• [AIM OF THE EXERCISE]: Which lines run from the one containing "Open the RevSlider dropdown" to the end of the entries below? Reproduce them exactly, both ends included.

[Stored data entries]
★ ★ ★

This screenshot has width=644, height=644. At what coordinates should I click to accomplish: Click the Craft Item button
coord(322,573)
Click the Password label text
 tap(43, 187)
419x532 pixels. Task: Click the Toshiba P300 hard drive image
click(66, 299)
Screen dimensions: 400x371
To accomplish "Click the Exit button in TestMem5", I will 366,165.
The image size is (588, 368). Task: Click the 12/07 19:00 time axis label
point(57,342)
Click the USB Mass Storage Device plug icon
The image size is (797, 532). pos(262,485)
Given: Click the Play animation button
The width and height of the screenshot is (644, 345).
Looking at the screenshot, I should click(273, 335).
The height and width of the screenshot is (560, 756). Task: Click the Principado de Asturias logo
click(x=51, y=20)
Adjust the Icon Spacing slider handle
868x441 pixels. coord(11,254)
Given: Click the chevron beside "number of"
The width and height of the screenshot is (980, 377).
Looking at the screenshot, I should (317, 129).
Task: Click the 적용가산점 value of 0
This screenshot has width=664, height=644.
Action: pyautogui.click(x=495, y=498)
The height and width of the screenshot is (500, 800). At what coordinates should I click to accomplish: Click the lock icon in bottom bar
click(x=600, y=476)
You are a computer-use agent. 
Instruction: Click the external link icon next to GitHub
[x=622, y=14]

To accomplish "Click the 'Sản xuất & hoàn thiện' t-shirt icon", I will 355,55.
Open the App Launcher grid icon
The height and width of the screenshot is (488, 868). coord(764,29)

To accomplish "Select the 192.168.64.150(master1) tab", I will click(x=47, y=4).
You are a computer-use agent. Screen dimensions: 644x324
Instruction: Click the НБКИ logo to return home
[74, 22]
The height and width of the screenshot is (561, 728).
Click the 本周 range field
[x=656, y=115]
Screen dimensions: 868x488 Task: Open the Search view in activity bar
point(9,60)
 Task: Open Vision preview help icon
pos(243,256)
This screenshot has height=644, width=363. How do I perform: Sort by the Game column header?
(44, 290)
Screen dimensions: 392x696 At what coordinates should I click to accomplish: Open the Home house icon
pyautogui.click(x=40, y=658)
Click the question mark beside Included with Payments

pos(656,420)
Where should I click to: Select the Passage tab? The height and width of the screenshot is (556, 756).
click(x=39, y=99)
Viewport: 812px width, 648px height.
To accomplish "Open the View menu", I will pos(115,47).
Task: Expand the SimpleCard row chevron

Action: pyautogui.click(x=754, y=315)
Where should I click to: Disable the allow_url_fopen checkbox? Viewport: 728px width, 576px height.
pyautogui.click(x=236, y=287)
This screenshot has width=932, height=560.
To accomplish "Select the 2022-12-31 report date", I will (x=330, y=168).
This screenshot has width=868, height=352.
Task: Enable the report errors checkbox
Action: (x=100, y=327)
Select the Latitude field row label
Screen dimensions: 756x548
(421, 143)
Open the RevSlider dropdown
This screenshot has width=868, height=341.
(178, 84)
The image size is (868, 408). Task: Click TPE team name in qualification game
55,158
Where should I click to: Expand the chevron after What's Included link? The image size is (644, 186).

★ ★ ★

• [OUTPUT OF THE EXERCISE]:
Open the RevSlider dropdown
This screenshot has width=868, height=341.
(178, 84)
The image size is (868, 408). Task: Click TPE team name in qualification game
55,158
Where should I click to: Expand the chevron after What's Included link? The image size is (644, 186).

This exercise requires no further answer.